> DATA TO USE:
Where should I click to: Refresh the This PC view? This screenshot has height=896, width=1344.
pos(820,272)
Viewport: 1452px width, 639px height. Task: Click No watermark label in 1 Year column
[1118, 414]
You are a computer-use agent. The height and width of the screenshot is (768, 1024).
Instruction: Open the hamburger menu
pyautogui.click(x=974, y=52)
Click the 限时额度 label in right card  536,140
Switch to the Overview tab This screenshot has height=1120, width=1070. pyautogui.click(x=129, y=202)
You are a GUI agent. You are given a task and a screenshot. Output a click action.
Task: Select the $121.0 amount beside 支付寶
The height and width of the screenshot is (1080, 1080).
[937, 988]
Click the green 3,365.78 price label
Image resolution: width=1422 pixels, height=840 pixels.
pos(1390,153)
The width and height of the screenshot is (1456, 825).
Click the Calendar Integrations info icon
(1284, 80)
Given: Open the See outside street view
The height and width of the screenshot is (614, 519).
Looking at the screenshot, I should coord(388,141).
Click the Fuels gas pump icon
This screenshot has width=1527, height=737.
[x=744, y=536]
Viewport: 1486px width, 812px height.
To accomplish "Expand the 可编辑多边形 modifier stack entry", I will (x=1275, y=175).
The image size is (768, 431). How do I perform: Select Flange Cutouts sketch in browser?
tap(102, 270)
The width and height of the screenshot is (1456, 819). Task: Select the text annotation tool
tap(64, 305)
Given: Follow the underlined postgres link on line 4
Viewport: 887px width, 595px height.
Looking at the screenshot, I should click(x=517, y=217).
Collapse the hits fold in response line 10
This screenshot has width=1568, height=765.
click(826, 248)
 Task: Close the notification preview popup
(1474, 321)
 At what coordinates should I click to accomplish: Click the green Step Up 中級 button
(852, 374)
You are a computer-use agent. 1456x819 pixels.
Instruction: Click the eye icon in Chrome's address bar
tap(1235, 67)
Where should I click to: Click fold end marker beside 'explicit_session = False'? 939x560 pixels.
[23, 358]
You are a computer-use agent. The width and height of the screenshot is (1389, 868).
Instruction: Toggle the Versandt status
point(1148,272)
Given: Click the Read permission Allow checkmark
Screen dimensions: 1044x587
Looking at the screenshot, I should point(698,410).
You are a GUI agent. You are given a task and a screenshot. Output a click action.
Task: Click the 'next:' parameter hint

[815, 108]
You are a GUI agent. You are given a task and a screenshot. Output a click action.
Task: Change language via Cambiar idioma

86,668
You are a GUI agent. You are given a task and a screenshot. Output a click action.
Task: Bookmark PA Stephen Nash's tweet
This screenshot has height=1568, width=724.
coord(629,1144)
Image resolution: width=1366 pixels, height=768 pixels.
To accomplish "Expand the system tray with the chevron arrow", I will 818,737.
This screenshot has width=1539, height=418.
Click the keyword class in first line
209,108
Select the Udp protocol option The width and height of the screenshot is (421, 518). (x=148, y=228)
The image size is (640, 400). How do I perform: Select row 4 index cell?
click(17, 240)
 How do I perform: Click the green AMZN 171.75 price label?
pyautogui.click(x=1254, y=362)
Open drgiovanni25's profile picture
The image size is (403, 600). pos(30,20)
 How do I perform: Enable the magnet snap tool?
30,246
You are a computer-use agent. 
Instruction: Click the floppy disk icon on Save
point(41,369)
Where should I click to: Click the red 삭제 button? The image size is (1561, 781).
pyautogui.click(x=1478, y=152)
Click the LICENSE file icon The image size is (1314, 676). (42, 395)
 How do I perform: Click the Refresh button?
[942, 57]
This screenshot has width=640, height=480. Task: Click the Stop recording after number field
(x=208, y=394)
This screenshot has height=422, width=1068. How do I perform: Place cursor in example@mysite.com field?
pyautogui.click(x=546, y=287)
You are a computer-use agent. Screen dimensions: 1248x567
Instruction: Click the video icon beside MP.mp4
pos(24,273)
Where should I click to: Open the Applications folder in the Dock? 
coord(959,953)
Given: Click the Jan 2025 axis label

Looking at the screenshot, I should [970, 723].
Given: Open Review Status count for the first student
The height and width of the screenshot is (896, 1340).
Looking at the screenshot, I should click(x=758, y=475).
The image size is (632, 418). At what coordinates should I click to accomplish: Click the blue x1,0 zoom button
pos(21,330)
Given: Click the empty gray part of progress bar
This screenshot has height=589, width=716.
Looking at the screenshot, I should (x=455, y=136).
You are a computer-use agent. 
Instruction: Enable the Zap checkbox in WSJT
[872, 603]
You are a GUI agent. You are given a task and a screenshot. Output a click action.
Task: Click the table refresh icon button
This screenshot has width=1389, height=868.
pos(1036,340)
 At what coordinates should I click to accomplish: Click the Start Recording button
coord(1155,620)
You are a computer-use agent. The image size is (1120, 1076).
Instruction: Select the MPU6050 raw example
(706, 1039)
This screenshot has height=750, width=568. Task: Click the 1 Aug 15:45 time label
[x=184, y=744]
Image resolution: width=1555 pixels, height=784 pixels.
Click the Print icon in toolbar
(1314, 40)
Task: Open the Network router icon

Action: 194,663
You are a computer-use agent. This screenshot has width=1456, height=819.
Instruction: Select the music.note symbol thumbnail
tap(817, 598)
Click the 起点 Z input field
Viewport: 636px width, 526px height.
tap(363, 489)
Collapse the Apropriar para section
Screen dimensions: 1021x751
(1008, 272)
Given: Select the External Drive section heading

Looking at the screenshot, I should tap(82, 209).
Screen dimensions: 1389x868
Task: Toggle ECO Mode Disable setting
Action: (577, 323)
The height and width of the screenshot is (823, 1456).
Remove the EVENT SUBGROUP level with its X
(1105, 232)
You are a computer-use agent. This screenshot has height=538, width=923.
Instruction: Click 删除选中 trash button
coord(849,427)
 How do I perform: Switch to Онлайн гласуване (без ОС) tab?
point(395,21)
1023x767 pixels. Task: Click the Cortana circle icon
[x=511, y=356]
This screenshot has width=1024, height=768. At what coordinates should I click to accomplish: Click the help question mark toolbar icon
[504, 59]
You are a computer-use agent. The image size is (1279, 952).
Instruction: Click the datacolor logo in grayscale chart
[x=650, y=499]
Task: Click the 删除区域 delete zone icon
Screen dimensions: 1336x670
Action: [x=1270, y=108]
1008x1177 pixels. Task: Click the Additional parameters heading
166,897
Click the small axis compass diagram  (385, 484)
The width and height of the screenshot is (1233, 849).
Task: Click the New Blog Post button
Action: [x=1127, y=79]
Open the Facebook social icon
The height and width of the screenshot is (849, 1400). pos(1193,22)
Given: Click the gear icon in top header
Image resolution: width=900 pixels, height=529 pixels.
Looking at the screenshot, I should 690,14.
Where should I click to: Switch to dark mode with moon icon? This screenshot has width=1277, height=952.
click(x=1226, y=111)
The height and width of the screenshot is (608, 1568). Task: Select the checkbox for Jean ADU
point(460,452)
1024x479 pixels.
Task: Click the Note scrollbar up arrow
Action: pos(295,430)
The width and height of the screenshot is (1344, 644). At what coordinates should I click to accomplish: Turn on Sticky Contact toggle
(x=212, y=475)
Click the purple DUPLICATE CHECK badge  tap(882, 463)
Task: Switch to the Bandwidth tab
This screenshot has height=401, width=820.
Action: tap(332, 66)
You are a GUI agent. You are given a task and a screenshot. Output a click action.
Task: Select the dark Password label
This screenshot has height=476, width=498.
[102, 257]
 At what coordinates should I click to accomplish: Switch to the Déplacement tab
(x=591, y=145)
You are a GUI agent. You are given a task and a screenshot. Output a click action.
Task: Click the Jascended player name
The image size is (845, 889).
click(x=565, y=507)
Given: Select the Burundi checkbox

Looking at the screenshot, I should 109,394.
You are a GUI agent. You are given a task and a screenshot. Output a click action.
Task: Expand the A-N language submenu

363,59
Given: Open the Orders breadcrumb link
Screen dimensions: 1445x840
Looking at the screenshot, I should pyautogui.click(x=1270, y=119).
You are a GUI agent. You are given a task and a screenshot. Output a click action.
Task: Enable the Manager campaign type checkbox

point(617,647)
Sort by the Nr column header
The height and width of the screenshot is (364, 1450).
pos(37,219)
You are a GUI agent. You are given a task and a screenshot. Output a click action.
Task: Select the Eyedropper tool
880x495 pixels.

> TASK PROMPT:
Rewrite the lines from the start of the entries through the line containing "Click the 限时额度", inclusive, as a numbered list, leaving out any blank lines.

> RESULT OF THE TASK:
1. Where should I click to: Refresh the This PC view? This screenshot has height=896, width=1344.
2. pos(820,272)
3. Viewport: 1452px width, 639px height. Task: Click No watermark label in 1 Year column
4. [1118, 414]
5. You are a computer-use agent. The height and width of the screenshot is (768, 1024).
6. Instruction: Open the hamburger menu
7. pyautogui.click(x=974, y=52)
8. Click the 限时额度 label in right card  536,140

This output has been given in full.